Les difficultés de la BIAC témoignent de la situation économique délicate que traverse la RDC du fait de la chute des cours des matières premières, et elles risquent de nuire aux efforts du gouvernement pour favoriser l'accès bancaire dans un pays ou moins de 5% de la population dispose d'un compte en banque.
"Avec le nombre de clients, l'affluence et les rumeurs (sur la faillite de la banque) on ne peut servir l'intégralité des demandes, on a limité temporairement les retraits à 500 dollars" par jour, a déclaré la nouvelle directrice générale par intérim de la BIAC, Anne Mbuguje lors d'une conférence de presse.
Mme Mbuguje a pris les commandes de cet établissement bancaire familial jeudi après un changement de direction à la tête du groupe. Elle a précisé que pour les entreprises, des exceptions pouvaient être faites afin de permettre des retraits plus importants.
Les difficultés de trésorerie de la BIAC sont apparues publiquement en début de semaine et nombre de petits épargnants se sont rués vers les guichets de la banque ces derniers jours pour retirer leur argent.
La banque explique ses soucis par le retrait d'une ligne de refinancement mensuel jusqu'à concurrence de quelque 42 millions de dollars américains auprès de la Banque centrale du Congo (BCC). Selon Mme Mbuguje, la BCC a décidé de couper le robinet des liquidités "sur décision du gouvernement".
La BIAC n'est "pas en faillite", a assuré Mme Mbuguje, qualifiant la crise de "passagère".
Lundi, le cabinet du Premier ministre Matata Ponyo avait indiqué que le gouvernement était "d'avis que des dispositions adéquates doivent être prises pour préserver la viabilité de [la BIAC], mais aussi et surtout sécuriser l'épargne publique".
Depuis la suppression de sa ligne de refinancement auprès de la BCC, la BIAC peine à trouver des liquidités sur le marché interbancaire.

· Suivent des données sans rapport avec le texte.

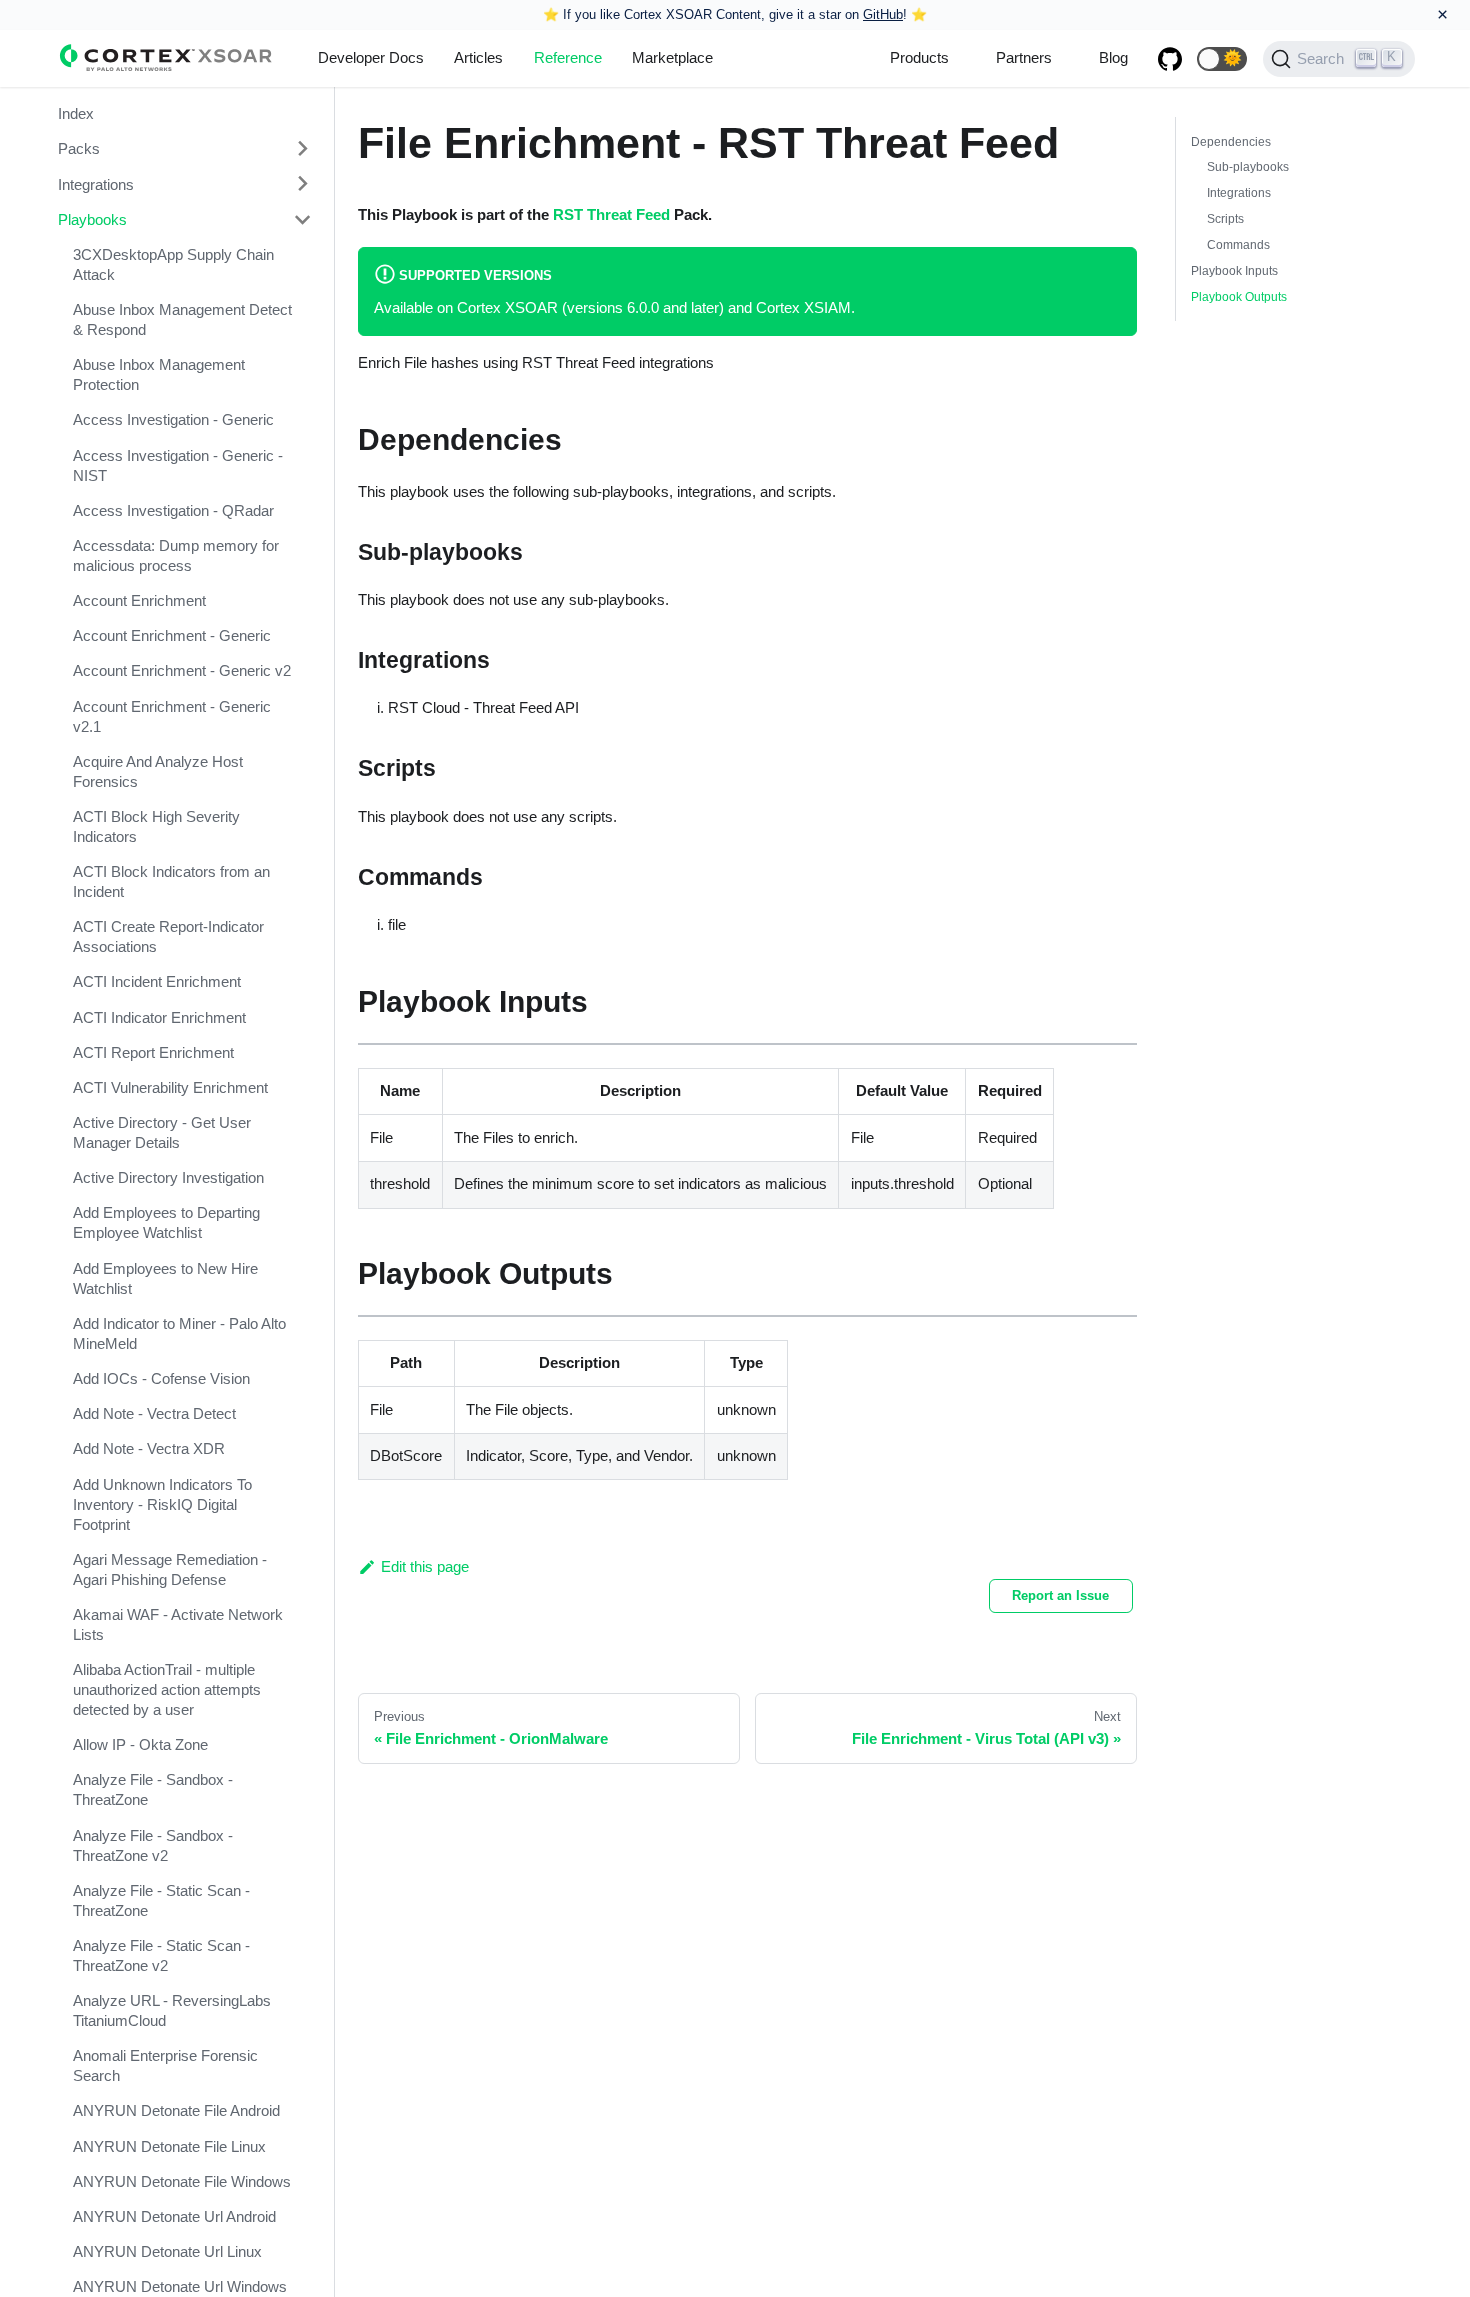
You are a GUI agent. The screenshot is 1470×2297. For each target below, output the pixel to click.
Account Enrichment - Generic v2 (182, 670)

Selon plusieurs sources bancaires, l'approvisionnement en dollars (l'économie est dollarisée à près de 85%) est très difficile depuis quelques semaines à Kinshasa, et les banques rechignent à se prêter entre elles comme elles le font d'habitude, parfois simplement faute d'avoir les liquidités pour le faire.
Selon une source interne à la BIAC, le bilan de la banque est par ailleurs "plombé" par des créances d'un montant de 25 millions de dollars sur l'État congolais, qui nuisent à sa capacité à emprunter.
Selon la direction de la BIAC, des négociations sont en cours avec le gouvernement pour permettre à la banque de revenir à une situation viable.
Le système bancaire congolais s'est rebâti péniblement à partir du milieu de la décennie 2000 après les deux guerres ayant ravagé la RDC entre 1997 et 2003, mais le taux de bancarisation du pays (ratio de la population adulte disposant d'un compte) est parmi les plus faibles d'Afrique.
Les difficultés de la BIAC risquent de renforcer la méfiance de la population vis-à-vis des banques et d'entraver ainsi les efforts des autorités pour tenter de créer une véritable épargne nationale susceptible d'aider au développement du pays, parmi les moins avancés de la planète.
Elles surviennent alors que les finances publiques de la RDC, cinquième producteur de cuivre de la planète, et petit producteur de pétrole, sont mises à rude épreuve par la chute des cours des matières premières, limitant les marges d'intervention budgétaire de l'État.